* _WORK INSTRUCTION_
Copy the whole listing below exactly, with nothing left out.

* _GIVEN RECORDS_
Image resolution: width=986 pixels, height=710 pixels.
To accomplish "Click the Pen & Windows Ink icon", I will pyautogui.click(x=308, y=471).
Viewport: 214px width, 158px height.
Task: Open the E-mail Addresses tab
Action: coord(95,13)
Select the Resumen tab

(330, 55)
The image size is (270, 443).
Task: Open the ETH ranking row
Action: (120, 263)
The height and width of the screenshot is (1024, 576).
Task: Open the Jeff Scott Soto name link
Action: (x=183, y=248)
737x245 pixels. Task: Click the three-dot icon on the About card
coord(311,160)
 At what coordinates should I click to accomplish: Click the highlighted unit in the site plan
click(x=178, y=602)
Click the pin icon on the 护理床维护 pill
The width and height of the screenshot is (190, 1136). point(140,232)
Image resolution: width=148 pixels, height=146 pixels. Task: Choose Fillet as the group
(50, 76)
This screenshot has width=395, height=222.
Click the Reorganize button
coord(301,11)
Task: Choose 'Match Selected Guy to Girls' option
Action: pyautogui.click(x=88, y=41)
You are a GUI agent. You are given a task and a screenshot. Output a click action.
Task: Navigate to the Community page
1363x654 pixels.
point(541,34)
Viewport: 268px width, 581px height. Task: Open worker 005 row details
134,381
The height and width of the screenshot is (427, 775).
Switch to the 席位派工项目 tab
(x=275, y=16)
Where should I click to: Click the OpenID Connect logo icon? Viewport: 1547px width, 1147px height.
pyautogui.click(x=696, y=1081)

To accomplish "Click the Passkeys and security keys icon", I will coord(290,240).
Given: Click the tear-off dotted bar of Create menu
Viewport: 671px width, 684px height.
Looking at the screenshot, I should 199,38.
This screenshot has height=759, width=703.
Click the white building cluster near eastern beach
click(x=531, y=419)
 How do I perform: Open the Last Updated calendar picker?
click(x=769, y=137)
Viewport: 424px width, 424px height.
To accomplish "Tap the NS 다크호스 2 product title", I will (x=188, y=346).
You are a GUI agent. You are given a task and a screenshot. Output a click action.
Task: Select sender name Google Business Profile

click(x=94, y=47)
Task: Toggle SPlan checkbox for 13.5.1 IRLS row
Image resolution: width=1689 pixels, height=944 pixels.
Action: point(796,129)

* _EXERCISE RESPONSE_
Image resolution: width=986 pixels, height=710 pixels.
To accomplish "Click the Pen & Windows Ink icon", I will pyautogui.click(x=308, y=471).
Viewport: 214px width, 158px height.
Task: Open the E-mail Addresses tab
Action: coord(95,13)
Select the Resumen tab

(330, 55)
The image size is (270, 443).
Task: Open the ETH ranking row
Action: (120, 263)
The height and width of the screenshot is (1024, 576).
Task: Open the Jeff Scott Soto name link
Action: (x=183, y=248)
737x245 pixels. Task: Click the three-dot icon on the About card
coord(311,160)
 At what coordinates should I click to accomplish: Click the highlighted unit in the site plan
click(x=178, y=602)
Click the pin icon on the 护理床维护 pill
The width and height of the screenshot is (190, 1136). point(140,232)
Image resolution: width=148 pixels, height=146 pixels. Task: Choose Fillet as the group
(50, 76)
This screenshot has width=395, height=222.
Click the Reorganize button
coord(301,11)
Task: Choose 'Match Selected Guy to Girls' option
Action: pyautogui.click(x=88, y=41)
You are a GUI agent. You are given a task and a screenshot. Output a click action.
Task: Navigate to the Community page
1363x654 pixels.
point(541,34)
Viewport: 268px width, 581px height. Task: Open worker 005 row details
134,381
The height and width of the screenshot is (427, 775).
Switch to the 席位派工项目 tab
(x=275, y=16)
Where should I click to: Click the OpenID Connect logo icon? Viewport: 1547px width, 1147px height.
pyautogui.click(x=696, y=1081)

To accomplish "Click the Passkeys and security keys icon", I will coord(290,240).
Given: Click the tear-off dotted bar of Create menu
Viewport: 671px width, 684px height.
Looking at the screenshot, I should 199,38.
This screenshot has height=759, width=703.
Click the white building cluster near eastern beach
click(x=531, y=419)
 How do I perform: Open the Last Updated calendar picker?
click(x=769, y=137)
Viewport: 424px width, 424px height.
To accomplish "Tap the NS 다크호스 2 product title", I will (x=188, y=346).
You are a GUI agent. You are given a task and a screenshot. Output a click action.
Task: Select sender name Google Business Profile

click(x=94, y=47)
Task: Toggle SPlan checkbox for 13.5.1 IRLS row
Image resolution: width=1689 pixels, height=944 pixels.
Action: point(796,129)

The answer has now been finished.